■ **The records**
--------------------------------

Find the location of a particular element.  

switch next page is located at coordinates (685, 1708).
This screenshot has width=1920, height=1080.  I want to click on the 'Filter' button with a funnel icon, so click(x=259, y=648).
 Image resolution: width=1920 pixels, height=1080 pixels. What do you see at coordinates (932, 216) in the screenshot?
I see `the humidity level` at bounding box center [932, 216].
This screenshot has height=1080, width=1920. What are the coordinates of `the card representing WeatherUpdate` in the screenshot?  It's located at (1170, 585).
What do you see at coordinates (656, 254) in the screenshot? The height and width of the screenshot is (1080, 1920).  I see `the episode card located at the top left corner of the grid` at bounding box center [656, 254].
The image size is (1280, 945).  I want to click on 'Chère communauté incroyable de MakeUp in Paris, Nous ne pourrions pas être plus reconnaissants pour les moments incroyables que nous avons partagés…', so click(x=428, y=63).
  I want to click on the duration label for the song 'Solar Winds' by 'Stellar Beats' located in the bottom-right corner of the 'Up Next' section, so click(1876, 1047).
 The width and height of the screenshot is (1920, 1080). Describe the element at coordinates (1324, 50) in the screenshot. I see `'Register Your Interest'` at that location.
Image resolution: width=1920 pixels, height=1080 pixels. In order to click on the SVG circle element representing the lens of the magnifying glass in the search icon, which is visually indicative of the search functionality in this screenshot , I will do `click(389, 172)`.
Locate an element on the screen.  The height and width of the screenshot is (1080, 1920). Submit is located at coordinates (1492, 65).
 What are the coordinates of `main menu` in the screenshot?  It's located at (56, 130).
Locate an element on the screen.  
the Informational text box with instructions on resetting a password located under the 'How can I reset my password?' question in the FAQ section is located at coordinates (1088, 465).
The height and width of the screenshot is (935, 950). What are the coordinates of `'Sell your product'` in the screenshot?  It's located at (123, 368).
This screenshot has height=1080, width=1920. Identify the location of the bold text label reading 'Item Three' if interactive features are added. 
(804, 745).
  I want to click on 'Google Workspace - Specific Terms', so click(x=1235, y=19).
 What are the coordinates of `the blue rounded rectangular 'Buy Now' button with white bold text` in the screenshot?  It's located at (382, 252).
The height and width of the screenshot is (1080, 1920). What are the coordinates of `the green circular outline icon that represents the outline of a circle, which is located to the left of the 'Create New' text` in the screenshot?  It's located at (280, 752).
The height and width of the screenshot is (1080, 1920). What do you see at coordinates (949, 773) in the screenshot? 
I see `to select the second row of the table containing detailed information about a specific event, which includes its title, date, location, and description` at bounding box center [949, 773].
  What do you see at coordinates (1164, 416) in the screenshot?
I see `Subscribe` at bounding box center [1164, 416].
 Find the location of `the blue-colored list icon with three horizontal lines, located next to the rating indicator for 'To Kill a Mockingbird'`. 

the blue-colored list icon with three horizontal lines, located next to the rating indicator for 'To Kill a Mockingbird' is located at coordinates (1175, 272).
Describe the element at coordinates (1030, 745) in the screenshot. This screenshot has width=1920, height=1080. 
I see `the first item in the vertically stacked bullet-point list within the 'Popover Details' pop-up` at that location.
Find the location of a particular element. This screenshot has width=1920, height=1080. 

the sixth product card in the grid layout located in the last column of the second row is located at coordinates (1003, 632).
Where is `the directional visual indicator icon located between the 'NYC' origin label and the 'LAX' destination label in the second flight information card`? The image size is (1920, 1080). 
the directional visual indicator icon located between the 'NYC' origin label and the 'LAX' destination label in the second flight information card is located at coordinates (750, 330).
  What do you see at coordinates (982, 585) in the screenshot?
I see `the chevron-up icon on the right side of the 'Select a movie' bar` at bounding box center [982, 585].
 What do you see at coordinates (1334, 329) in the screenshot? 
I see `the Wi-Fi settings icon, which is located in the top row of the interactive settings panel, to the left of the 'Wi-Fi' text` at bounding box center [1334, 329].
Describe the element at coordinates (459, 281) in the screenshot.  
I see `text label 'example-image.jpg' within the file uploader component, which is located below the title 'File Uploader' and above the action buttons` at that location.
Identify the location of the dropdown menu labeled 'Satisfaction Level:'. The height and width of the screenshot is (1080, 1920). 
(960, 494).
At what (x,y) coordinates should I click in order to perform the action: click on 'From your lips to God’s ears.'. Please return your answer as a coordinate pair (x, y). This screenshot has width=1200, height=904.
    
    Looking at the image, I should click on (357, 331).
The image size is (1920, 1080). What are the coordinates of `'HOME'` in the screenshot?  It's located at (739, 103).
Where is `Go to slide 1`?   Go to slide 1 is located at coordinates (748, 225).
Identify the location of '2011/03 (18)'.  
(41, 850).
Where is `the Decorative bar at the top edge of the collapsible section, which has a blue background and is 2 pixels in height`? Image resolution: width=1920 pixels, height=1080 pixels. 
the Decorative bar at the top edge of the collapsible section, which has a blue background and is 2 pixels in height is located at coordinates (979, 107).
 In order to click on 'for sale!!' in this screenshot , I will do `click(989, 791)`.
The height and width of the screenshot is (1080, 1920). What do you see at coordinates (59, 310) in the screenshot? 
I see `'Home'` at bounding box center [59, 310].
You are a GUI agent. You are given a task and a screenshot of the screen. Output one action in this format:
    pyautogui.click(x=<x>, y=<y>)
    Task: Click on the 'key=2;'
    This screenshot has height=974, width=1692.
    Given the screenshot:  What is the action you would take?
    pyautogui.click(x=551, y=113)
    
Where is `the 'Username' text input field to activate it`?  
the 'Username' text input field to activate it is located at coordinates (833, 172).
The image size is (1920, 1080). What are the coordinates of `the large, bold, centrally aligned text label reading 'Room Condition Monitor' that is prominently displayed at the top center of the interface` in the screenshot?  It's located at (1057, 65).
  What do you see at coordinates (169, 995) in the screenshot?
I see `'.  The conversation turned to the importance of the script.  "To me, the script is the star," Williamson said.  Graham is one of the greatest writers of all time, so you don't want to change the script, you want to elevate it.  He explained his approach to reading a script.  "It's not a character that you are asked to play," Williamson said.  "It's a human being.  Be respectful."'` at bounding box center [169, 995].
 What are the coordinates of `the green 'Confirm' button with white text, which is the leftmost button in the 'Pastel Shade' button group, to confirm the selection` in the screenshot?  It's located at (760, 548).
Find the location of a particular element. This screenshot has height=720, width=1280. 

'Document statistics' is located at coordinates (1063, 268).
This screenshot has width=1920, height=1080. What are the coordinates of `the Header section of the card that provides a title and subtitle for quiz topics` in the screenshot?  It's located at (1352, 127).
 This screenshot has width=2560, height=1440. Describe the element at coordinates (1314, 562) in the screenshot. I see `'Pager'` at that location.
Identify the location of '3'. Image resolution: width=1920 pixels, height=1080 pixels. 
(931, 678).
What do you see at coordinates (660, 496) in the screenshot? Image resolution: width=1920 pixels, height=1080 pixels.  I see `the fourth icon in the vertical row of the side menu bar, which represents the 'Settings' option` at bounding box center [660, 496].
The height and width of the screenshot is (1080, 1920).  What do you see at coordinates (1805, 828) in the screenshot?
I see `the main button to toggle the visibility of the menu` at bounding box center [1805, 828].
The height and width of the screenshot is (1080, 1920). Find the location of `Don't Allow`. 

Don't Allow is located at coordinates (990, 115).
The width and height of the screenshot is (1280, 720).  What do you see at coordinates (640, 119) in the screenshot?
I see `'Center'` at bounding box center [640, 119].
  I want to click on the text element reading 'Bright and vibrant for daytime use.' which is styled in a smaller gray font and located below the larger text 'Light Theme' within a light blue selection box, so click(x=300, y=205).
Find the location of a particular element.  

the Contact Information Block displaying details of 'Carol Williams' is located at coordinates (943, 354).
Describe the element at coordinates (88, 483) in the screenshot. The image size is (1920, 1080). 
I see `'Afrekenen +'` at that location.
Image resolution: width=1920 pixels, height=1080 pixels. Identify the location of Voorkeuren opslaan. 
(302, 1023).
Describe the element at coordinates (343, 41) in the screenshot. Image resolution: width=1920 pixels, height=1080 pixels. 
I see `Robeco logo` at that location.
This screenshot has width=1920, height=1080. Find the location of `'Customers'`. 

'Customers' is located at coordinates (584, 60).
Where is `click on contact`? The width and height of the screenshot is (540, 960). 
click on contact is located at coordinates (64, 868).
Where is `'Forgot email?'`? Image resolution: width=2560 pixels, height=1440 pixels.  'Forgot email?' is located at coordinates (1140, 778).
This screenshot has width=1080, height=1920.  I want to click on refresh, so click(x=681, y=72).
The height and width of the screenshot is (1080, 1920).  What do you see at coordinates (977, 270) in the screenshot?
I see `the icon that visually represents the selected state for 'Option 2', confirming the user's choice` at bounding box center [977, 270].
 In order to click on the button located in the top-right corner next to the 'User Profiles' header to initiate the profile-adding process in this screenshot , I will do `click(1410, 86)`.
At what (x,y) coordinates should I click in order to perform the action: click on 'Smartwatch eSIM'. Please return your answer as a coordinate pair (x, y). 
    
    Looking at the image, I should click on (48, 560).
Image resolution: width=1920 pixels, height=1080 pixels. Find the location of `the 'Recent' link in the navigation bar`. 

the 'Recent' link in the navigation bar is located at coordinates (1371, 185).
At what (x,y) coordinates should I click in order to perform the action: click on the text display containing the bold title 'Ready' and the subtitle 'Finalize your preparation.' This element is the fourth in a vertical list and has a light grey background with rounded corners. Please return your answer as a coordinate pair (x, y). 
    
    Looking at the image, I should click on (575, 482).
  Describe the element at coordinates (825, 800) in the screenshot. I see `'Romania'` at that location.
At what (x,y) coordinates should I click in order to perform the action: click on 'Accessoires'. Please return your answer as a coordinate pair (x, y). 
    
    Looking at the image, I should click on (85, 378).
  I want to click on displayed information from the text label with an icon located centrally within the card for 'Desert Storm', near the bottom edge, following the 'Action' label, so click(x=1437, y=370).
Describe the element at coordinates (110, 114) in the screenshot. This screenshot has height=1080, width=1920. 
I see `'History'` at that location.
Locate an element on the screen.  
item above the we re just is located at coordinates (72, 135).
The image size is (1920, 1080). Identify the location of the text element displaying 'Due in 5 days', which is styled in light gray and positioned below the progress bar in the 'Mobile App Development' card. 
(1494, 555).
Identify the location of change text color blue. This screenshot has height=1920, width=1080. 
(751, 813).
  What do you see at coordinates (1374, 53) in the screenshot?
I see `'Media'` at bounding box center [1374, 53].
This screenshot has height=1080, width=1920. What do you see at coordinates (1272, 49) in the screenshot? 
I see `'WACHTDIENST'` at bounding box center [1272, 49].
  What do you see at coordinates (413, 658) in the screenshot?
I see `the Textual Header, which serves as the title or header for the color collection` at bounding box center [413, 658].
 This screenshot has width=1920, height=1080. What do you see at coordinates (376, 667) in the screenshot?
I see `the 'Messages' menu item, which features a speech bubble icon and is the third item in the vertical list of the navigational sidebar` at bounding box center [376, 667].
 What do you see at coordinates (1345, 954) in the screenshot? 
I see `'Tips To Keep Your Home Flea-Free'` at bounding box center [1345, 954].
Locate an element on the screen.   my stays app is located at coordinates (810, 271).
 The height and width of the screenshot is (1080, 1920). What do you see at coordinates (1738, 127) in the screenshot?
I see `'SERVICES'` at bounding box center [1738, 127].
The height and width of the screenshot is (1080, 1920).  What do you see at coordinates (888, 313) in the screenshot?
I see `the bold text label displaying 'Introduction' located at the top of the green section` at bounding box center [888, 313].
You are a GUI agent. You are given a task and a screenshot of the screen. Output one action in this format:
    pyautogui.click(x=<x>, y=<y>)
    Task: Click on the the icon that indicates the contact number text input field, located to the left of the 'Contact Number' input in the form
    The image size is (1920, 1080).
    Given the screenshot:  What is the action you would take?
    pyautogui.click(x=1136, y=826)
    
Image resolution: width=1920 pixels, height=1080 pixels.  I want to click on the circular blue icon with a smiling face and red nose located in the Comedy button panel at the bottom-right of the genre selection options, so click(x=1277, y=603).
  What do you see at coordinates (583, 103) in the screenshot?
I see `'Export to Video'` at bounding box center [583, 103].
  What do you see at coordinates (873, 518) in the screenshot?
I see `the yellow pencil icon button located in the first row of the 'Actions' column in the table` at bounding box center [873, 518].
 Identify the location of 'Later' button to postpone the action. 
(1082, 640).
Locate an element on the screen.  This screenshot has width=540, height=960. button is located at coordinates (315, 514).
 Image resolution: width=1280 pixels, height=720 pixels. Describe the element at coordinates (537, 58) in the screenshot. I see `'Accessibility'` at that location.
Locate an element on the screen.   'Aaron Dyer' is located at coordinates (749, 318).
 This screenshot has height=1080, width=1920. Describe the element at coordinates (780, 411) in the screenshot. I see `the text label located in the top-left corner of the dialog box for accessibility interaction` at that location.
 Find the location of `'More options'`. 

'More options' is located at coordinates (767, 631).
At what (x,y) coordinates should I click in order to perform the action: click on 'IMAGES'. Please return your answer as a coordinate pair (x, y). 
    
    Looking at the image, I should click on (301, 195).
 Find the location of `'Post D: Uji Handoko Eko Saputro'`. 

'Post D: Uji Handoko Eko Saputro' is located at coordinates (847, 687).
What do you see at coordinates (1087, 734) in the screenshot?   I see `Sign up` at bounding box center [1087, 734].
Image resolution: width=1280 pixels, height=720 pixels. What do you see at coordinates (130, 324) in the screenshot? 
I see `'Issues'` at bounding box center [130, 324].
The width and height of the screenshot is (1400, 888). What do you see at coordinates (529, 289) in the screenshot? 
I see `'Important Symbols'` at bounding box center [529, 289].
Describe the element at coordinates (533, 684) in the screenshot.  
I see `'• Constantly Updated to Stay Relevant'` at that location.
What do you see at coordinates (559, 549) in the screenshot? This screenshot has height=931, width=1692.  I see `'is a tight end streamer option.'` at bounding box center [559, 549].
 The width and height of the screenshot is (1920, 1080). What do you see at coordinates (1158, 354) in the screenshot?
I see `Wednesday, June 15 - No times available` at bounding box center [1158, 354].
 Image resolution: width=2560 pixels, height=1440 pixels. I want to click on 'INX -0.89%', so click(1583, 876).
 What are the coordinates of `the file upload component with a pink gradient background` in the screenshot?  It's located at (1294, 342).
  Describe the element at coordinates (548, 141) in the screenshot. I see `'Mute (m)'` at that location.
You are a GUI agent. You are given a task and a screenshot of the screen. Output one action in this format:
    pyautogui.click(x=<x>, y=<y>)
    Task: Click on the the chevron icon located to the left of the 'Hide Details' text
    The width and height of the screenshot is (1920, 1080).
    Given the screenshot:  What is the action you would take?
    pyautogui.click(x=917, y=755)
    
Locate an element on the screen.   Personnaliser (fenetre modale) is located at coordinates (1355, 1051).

--------------------------------

■ **Request**
Copy the rows above word for word, starting at the line that contains "The height and width of the screenshot is (935, 950)." and ending at the line that contains "center [1164, 416].".

■ **Task response**
The height and width of the screenshot is (935, 950). What are the coordinates of `'Sell your product'` in the screenshot?  It's located at (123, 368).
This screenshot has height=1080, width=1920. Identify the location of the bold text label reading 'Item Three' if interactive features are added. 
(804, 745).
  I want to click on 'Google Workspace - Specific Terms', so click(x=1235, y=19).
 What are the coordinates of `the blue rounded rectangular 'Buy Now' button with white bold text` in the screenshot?  It's located at (382, 252).
The height and width of the screenshot is (1080, 1920). What are the coordinates of `the green circular outline icon that represents the outline of a circle, which is located to the left of the 'Create New' text` in the screenshot?  It's located at (280, 752).
The height and width of the screenshot is (1080, 1920). What do you see at coordinates (949, 773) in the screenshot? 
I see `to select the second row of the table containing detailed information about a specific event, which includes its title, date, location, and description` at bounding box center [949, 773].
  What do you see at coordinates (1164, 416) in the screenshot?
I see `Subscribe` at bounding box center [1164, 416].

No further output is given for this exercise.